A Review of 2017 State Tax Developments and a Look Ahead to 2018

December 14, 2017

As you begin preparing to file 2017 taxes and plan for 2018, check out this quick overview of state tax developments that may impact your business moving forward.

By Jess Johannesen, SALT manager

2017 was a very busy year for state tax developments. As businesses begin preparing for the 2017 filing season and planning for 2018, we have provided a brief summary of certain developments that are effective for either 2017 or 2018. These developments are grouped into three categories: (1) income tax apportionment, (2) remote seller sales tax economic nexus and use tax reporting, and (3) miscellaneous. [1]

Income Tax Apportionment

  • Delaware’s three-factor apportionment formula will no longer be equally weighted, as the 2017 apportionment formula will now include a double-weighted sales factor. This is part of the state’s four-year phase-in of a single sales factor apportionment formula in 2020.
  • North Carolina’s three-factor apportionment formula will no longer have a triple-weighted sales factor, as the 2017 apportionment formula will now include a quadruple-weighted sales factor. This is part of the state’s phase-in of a single sales factor apportionment formula in 2019.
  • Tennessee’s three-factor apportionment formula will no longer have a double-weighted sales factor, as the 2017 apportionment formula will now include a triple-weighted sales factor. Also, for 2017, qualifying manufacturers may make an election to use a single sales factor apportionment formula. Finally, keep in mind that the state changed to a market-based approach for sourcing service revenue for tax years beginning on or after July 1, 2016; for calendar year taxpayers, 2017 will be the first year under the new methodology.
  • Effective Jan. 1, 2018, Montana adopted the market-based sourcing approach for sourcing service revenue.
  • Effective Jan. 1, 2018, Oregon adopted the market-based sourcing approach for sourcing service revenue.

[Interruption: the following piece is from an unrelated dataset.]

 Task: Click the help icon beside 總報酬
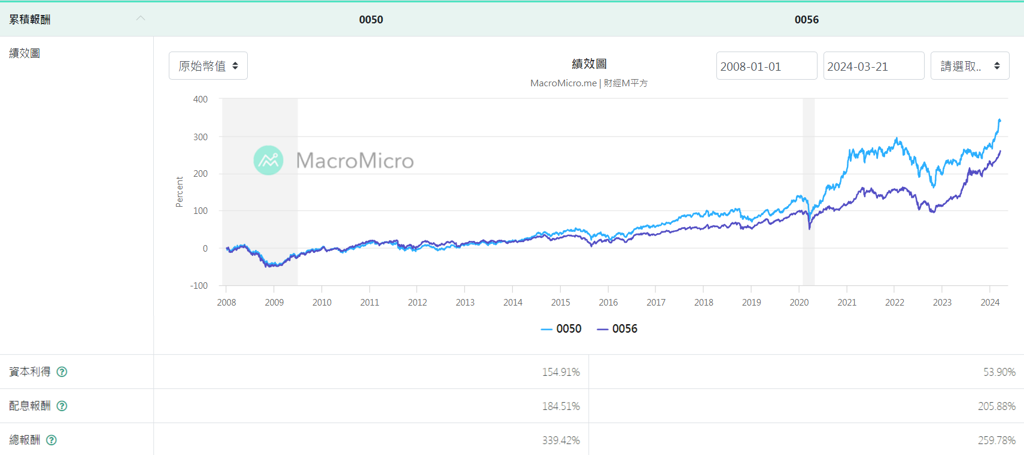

Remote Seller Sales Tax Economic Nexus and Use Tax Reporting

This section is divided into three buckets: (1) states that have enacted sales tax economic nexus, (2) states that have enacted remote seller use tax reporting requirements and (3) states that have enacted provisions that allow taxpayers to elect to be subject to either (1) or (2).

Please note that sales tax economic nexus rules are currently in violation of existing United States Supreme Court guidance that requires that a taxpayer have a physical presence in the state in order to be subject to sales/use tax collection requirements. [2] Many of these sales tax economic nexus provisions are currently being challenged by taxpayers. We anticipate that at some point the United States Supreme Court will hear the issue and will ultimately decide whether to keep the physical presence requirement or reverse its prior ruling. [3] Until then, you should speak with your tax advisor as to your specific situation.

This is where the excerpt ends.